Alfred Wilhelm Hübler (May 16, 1957 – January 27, 2018) was a German-born research physicist at the University of Illinois at Urbana-Champaign (UIUC) Frederick Seitz Materials Research Laboratory as well as a tenured faculty member in the University of Illinois Department of Physics. He was the director of the Center for Complex Systems Research (CCSR) and an external faculty member of the Santa Fe Institute.[1]


Alfred Hübler was born in Munich, West Germany in 1957. He received his diploma in 1983 and Ph.D. in 1987, summa cum laude, from the Department of Physics, Technical University of Munich. His Ph.D. research was on controlling chaos and fractal particle agglomeration processes. After his Ph.D., Hubler joined Hermann Haken's synergetics group at the University of Stuttgart as a post doctoral researcher.

> _Data provided_
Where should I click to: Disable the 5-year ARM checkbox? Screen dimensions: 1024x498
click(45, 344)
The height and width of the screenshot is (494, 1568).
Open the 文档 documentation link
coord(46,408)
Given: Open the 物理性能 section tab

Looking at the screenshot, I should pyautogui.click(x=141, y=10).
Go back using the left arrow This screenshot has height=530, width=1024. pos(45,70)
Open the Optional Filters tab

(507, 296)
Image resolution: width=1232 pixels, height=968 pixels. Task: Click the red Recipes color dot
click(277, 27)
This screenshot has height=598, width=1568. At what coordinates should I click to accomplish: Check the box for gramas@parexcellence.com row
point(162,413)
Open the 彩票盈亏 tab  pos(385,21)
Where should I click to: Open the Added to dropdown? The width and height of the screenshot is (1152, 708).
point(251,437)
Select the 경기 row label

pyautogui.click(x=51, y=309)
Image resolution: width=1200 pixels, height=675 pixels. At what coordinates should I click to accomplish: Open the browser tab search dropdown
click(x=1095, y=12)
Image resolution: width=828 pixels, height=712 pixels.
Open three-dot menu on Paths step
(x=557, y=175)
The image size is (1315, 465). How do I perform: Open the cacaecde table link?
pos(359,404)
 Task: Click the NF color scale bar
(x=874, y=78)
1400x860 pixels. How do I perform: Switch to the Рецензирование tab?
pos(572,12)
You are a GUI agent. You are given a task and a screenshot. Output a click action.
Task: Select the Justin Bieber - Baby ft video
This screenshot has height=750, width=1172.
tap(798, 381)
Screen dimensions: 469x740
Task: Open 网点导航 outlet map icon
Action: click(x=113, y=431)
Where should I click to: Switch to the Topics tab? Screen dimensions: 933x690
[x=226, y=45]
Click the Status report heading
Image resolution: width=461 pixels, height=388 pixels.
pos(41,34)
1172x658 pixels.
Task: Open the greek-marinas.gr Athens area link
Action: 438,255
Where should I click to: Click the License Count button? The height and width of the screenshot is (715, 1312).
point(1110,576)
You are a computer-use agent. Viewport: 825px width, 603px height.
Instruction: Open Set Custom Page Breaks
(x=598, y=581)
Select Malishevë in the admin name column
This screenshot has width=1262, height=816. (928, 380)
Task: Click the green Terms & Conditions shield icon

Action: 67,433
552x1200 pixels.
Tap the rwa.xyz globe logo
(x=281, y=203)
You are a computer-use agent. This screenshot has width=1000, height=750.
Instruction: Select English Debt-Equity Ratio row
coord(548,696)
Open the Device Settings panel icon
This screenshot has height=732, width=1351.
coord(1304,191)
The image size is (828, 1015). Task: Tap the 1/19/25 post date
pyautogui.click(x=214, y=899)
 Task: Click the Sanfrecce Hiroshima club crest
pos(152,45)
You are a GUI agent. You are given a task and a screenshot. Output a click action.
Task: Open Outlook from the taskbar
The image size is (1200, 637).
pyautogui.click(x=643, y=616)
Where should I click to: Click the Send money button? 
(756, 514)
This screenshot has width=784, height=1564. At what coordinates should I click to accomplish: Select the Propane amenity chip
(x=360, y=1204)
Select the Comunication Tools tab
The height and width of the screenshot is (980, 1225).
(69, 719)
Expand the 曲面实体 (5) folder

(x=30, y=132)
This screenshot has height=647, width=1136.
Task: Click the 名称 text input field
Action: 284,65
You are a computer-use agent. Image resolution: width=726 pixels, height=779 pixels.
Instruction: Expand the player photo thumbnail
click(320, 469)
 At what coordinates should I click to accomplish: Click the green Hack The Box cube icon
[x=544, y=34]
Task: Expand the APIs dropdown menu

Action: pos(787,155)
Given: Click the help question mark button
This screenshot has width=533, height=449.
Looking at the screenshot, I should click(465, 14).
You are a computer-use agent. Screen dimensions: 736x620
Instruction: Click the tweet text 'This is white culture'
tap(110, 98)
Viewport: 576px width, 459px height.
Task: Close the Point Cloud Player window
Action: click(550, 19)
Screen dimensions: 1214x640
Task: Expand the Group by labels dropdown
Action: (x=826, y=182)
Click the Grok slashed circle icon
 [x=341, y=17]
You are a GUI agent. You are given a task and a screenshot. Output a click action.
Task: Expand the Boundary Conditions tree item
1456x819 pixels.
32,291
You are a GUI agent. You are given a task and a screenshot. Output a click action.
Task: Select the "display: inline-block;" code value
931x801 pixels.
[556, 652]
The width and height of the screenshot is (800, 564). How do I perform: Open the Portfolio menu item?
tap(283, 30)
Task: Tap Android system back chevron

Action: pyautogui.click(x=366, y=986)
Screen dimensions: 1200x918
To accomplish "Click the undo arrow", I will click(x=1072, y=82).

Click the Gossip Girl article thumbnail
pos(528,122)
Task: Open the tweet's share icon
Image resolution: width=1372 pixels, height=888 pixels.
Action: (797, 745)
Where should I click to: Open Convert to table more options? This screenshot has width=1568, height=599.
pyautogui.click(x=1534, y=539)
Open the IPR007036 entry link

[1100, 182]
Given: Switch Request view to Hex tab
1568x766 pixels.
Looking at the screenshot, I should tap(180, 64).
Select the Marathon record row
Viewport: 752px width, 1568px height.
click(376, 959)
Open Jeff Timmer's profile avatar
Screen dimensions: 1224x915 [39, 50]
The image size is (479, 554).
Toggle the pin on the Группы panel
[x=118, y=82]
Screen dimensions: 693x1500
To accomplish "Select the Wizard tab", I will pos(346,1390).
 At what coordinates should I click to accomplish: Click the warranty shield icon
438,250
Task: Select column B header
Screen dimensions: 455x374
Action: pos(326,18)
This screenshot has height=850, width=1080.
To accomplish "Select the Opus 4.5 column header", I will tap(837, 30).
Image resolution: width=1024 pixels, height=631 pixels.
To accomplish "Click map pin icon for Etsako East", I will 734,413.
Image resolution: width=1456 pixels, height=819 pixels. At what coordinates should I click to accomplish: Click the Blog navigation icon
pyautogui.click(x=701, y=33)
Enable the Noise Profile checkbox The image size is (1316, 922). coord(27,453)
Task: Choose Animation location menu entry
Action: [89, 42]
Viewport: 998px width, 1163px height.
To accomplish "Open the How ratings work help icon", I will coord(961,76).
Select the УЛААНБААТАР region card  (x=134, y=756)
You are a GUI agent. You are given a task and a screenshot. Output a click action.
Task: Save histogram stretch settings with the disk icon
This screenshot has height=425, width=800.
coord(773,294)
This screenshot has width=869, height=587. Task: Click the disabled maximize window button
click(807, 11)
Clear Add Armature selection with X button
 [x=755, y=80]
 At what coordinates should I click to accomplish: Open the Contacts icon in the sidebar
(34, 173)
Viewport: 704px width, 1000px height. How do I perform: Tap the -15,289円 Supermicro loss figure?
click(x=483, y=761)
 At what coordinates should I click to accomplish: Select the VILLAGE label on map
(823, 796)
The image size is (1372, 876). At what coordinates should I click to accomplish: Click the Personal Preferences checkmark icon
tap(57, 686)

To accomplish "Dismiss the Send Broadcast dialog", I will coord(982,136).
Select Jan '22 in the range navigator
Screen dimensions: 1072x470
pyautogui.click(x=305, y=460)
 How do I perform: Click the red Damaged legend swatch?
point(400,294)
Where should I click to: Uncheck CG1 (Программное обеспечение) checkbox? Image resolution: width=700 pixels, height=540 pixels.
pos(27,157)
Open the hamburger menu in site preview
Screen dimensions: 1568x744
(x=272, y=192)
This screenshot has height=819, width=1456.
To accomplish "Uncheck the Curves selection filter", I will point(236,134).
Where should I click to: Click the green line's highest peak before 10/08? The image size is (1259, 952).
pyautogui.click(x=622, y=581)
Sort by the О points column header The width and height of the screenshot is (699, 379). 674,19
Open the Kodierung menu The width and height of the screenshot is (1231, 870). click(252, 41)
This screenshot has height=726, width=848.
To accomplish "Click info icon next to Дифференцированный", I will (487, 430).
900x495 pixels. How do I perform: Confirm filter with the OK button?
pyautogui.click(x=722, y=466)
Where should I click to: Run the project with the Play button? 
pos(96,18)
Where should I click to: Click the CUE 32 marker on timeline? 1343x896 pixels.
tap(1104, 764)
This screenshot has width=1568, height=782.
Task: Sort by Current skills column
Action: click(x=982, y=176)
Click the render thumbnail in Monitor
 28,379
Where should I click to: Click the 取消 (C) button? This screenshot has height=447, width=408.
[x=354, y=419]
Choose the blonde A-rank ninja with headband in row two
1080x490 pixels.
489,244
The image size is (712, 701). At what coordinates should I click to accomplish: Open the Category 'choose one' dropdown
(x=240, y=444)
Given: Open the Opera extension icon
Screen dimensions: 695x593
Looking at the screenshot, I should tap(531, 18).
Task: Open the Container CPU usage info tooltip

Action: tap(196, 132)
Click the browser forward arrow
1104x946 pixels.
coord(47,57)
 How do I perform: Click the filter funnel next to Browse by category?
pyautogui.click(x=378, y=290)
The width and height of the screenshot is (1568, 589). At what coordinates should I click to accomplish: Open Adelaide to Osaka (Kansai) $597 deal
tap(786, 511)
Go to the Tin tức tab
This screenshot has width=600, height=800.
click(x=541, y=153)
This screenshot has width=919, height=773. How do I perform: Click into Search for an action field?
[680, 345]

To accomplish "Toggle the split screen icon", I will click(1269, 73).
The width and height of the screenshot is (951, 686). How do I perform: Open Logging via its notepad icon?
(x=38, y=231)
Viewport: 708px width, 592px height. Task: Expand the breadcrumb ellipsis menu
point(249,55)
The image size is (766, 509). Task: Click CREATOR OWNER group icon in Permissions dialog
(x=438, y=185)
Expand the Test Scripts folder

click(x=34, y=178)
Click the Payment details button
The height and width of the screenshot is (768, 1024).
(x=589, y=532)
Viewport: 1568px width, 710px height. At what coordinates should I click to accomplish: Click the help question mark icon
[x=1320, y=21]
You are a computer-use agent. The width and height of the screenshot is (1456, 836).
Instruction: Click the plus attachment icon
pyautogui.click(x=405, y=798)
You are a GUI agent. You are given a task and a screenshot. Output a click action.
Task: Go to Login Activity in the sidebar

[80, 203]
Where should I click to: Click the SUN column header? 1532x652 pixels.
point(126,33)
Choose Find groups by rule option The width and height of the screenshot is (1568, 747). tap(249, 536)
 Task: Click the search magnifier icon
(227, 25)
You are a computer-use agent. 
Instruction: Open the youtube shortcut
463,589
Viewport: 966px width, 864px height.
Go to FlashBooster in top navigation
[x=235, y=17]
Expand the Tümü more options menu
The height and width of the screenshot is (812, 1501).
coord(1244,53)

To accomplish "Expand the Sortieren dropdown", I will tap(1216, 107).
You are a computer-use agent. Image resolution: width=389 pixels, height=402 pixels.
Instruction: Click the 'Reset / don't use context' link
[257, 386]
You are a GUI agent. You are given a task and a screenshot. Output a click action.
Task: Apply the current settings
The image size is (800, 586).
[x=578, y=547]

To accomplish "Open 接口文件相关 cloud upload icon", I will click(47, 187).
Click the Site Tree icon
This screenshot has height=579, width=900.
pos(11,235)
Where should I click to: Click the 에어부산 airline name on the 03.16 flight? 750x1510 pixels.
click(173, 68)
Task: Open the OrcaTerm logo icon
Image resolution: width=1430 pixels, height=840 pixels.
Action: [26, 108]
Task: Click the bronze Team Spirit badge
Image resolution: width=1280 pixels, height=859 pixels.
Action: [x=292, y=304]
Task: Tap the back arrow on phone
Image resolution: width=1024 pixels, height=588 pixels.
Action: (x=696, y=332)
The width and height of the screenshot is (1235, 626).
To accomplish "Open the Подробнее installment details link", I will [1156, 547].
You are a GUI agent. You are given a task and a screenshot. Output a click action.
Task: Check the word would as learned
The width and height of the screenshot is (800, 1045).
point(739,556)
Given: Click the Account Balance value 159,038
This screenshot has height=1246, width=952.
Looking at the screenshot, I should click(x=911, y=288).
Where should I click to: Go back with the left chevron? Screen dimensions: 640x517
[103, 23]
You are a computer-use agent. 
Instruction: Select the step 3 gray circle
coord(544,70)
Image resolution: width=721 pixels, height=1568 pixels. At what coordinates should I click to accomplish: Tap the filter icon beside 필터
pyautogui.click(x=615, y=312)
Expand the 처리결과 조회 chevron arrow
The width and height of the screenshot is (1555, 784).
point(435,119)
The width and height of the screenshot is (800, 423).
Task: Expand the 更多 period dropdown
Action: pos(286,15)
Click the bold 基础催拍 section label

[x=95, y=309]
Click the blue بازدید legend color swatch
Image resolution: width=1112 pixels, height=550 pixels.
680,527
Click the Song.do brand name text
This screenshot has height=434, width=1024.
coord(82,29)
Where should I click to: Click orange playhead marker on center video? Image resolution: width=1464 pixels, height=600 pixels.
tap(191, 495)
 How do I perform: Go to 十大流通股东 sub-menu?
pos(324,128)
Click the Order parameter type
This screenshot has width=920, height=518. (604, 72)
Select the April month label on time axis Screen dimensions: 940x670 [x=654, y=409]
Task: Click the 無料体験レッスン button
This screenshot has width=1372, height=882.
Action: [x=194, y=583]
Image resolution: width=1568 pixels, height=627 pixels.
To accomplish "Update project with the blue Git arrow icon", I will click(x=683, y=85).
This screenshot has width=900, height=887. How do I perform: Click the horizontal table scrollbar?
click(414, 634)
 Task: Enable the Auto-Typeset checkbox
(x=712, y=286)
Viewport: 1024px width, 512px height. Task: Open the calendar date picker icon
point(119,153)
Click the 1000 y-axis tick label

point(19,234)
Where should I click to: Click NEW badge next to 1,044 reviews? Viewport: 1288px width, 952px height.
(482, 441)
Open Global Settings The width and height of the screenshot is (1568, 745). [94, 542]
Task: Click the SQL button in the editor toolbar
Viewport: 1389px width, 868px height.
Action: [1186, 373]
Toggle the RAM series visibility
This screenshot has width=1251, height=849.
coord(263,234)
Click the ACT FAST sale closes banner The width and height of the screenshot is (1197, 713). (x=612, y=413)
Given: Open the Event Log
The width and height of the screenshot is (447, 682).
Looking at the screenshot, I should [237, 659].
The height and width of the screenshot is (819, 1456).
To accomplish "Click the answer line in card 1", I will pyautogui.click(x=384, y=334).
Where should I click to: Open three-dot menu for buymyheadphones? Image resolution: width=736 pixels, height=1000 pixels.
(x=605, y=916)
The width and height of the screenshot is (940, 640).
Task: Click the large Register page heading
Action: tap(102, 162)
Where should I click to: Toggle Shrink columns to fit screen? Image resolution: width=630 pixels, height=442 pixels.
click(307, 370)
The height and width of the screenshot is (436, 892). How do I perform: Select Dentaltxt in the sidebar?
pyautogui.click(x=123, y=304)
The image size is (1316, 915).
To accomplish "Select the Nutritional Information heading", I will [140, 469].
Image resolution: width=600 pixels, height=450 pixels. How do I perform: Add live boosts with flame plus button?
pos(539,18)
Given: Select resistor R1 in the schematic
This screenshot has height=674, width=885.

> _Requests_
1 > Condense the paragraph of the biography above that begins "Alfred Hübler was born in Munich" into a short bulleted list that keeps its main facts.
2 > Echo back, unchanged, the stretch of the records from the line containing "The image size is (1372, 876)." through the line containing "I will point(236,134).".

> _Expected answers_
1 >
- Born in Munich, West Germany, in 1957
- Diploma in 1983 and Ph.D. in 1987, summa cum laude, from the Department of Physics, Technical University of Munich
- Ph.D. research on controlling chaos and fractal particle agglomeration processes
- Postdoctoral researcher in Hermann Haken's synergetics group at the University of Stuttgart

2 >
The image size is (1372, 876). At what coordinates should I click to accomplish: Click the Personal Preferences checkmark icon
tap(57, 686)

To accomplish "Dismiss the Send Broadcast dialog", I will coord(982,136).
Select Jan '22 in the range navigator
Screen dimensions: 1072x470
pyautogui.click(x=305, y=460)
 How do I perform: Click the red Damaged legend swatch?
point(400,294)
Where should I click to: Uncheck CG1 (Программное обеспечение) checkbox? Image resolution: width=700 pixels, height=540 pixels.
pos(27,157)
Open the hamburger menu in site preview
Screen dimensions: 1568x744
(x=272, y=192)
This screenshot has height=819, width=1456.
To accomplish "Uncheck the Curves selection filter", I will point(236,134).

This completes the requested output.